# TAREFAS PROPOSTAS:
- 1) Transcreva do trecho extraído, sem alterações, a parte que vai de "Até aí, além" até "demais. Mas continuemos.".
- 2) Indique se cada afirmação abaixo está de acordo com o trecho extraído, respondendo sim ou não e citando literalmente as palavras do texto que decidem a questão: (a) os pesquisadores alegam que suas previsões têm 94% de precisão; (b) o questionário inicial serve para medir a pulsação dos casais; (c) a notícia correu a internet numa segunda-feira.

# TRECHO EXTRAÍDO:
------

As geniais fórmulas do Amor

13.03.19_Urariano Mota_As fórmulas do AmorPor Urariano Mota.

A notícia correu a internet numa sexta-feira 13. A partir da BBC se anunciava que “Laboratório do Amor prevê duração de casamento”. Ainda que estejamos vacinados contra as fraudes, contra o sensacionalismo, contra os enganos a que somos levados pela grande imprensa, ainda assim, como bons curiosos, crédulos, não pudemos deixar de cair na vala dessa notícia. Porque vejam que o indivíduo que dá título a um artigo destes é um satanás muito ardiloso. Que o amor seja objeto de estudo científico já é em si um assunto muito interessante. E se, além disso, um diabinho nos sopra aos ouvidos que exista um “laboratório”, um lugar de experiências para o Amor, e se, por cima desse feitiço, ainda nos insinua que em tais experiências se prevê a duração de um casamento… cara, bem que poderíamos avançar os olhos por esse tapete voador. Fomos e entramos. Acompanhem-nos.

“Cientistas do Instituto de Pesquisas de Relacionamento, apelidado de ‘Laboratório do Amor’, dizem ter criado um modelo matemático que pode prever quais relacionamentos terminarão em divórcio. O psicólogo John Gottman e os matemáticos James Murray e Kistin Swanson alegam que suas previsões têm 94% de precisão…”.

Cara, 94% de acerto sobre o futuro de um casamento deixou de ser probabilidade – é destino garantido. Tudo o que os espíritas nos insistem em cantar e contar, tudo que os pais de santo, ciganas, bruxas nos dizem, nos falam, e nos perturba, é tudo verdade. Esses cientistas são os novos alquimistas: conseguiram transformar a bola de cristal em objeto da mais pura ciência. Vejam, e sintam que não exagero: PREVISÕES COM 94% DE PRECISÃO. Podemos até dizer que 6% aí são uns casos muito rebeldes, que só existem para contrariar a universal Lei de Gravidade. Ou como diriam os sábios num paper: 6% são os mártires da lei geral que existe em toda ciência. Mas continuemos, porque 94% são só o resultado. Para tal wonderful existe um método:

“Os casais submetidos ao teste devem primeiro preencher um questionário para identificar seus tipos de personalidade. Eles então são ligados a um equipamento para monitorar respostas físicas e emocionais durante uma discussão sobre assunto controverso, como dinheiro, por exemplo..”.

Até aí, além do fato material, básico, de que casais extremamente amorosos, espirituais, perdem a alma e o romantismo quando divergem sobre dinheiro, até aí, nada demais. Mas continuemos.

“O modelo (de previsão?) foi desenvolvido com o uso de dados coletados de conversas filmadas entre casais. Dados psicológicos, como medição de pulsação, também foram coletados e analisados…”.

Esqueçamos que medidas de pulsação se tornaram dados psicológicos – há, ou haveria, uma pulsação de medo, de angústia, de raiva, ou de felicidade? Admitamos que sim, mas como tais pulsações qualitativa e psicologicamente distintas se refletem em números? Mas quem somos nós diante de tais alquimistas, queremos dizer, cientistas? Continuemos.

------

# INFORMAÇÕES EXIBIDAS:
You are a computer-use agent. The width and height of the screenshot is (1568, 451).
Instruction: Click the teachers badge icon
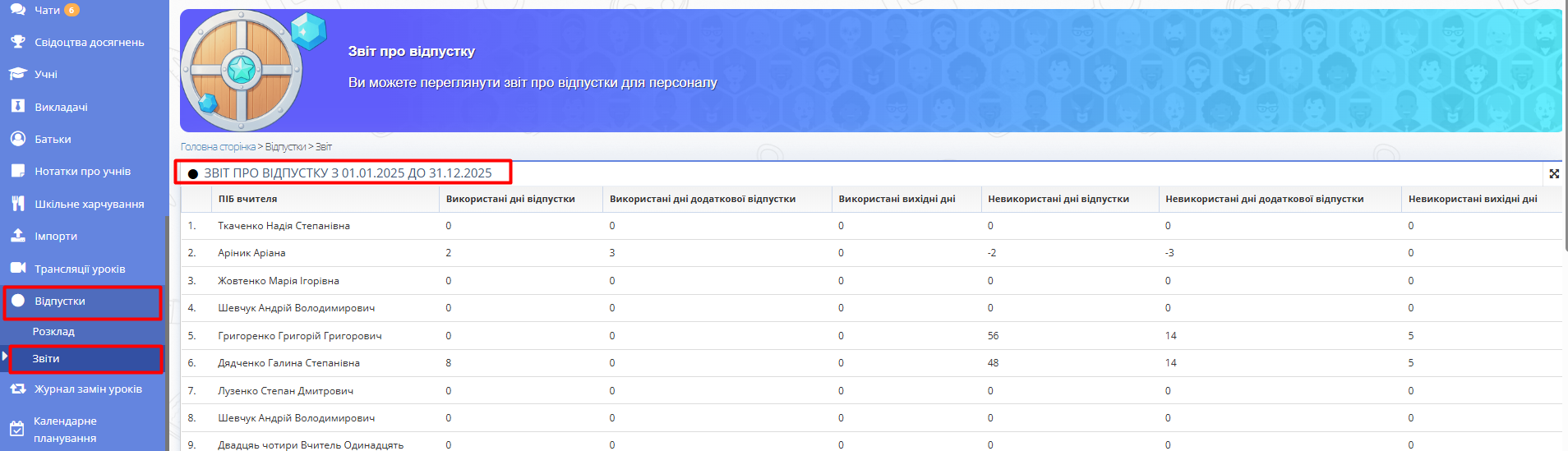point(17,107)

------

# RESPOSTAS POR TAREFA:
- 1)
Até aí, além do fato material, básico, de que casais extremamente amorosos, espirituais, perdem a alma e o romantismo quando divergem sobre dinheiro, até aí, nada demais. Mas continuemos.

- 2)
(a) Sim: "alegam que suas previsões têm 94% de precisão".
(b) Não: "preencher um questionário para identificar seus tipos de personalidade".
(c) Não: "A notícia correu a internet numa sexta-feira 13".